On Path-Complete Lyapunov Functions: Geometry and Comparison

TL;DR

This paper investigates the geometric structure of Path-Complete Lyapunov Functions for switching system stability and introduces a linear programming method to compare their conservativeness.

Contribution

It demonstrates that Path-Complete Lyapunov Functions can be expressed as common Lyapunov functions with minima and maxima, and provides a linear program to compare their conservativeness.

Findings

Path-Complete Lyapunov Functions can be represented as common Lyapunov functions.

A linear programming criterion for comparing Lyapunov functions' conservativeness.
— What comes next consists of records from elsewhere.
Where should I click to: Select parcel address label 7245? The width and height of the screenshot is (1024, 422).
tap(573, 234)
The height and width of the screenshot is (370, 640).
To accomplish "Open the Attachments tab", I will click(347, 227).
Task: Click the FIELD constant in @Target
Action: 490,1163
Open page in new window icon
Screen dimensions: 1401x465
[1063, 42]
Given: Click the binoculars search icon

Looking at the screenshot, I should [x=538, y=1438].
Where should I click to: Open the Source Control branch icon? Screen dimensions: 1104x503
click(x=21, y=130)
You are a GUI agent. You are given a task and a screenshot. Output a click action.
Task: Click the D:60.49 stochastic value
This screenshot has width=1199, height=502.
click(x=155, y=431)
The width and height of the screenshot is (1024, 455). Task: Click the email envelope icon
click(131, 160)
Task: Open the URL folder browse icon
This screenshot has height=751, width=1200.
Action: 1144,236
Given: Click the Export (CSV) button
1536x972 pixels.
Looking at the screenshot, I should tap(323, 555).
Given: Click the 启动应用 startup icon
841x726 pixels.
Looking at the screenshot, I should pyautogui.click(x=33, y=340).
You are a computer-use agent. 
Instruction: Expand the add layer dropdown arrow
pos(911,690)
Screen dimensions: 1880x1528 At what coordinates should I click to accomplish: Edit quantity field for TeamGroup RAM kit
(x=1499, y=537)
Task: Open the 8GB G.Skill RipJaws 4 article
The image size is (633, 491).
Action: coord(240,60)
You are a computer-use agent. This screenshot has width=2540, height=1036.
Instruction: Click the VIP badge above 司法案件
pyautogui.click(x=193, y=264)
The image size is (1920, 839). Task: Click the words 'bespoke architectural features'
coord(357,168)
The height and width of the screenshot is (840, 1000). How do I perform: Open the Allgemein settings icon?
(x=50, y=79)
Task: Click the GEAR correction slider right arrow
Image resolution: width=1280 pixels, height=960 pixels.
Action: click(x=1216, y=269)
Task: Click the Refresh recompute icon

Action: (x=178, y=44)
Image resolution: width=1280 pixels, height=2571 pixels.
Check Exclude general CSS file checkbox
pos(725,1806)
Each criterion implies an invariant set for the system.

Abstract

We study optimization-based criteria for the stability of switching systems, known as Path-Complete Lyapunov Functions, and ask the question "can we decide algorithmically when a criterion is less conservative than another". Our contribution is twofold. First, we show that a Path-Complete Lyapunov Function, which is a multiple Lyapunov function by nature, can always be expressed as a common Lyapunov function taking the form of a combination of minima and maxima of the elementary functions that compose it. Geometrically, our results provide for each Path-Complete criterion an implied invariant set. Second, we provide a linear programming criterion allowing to compare the conservativeness of two arbitrary given Path-Complete Lyapunov functions.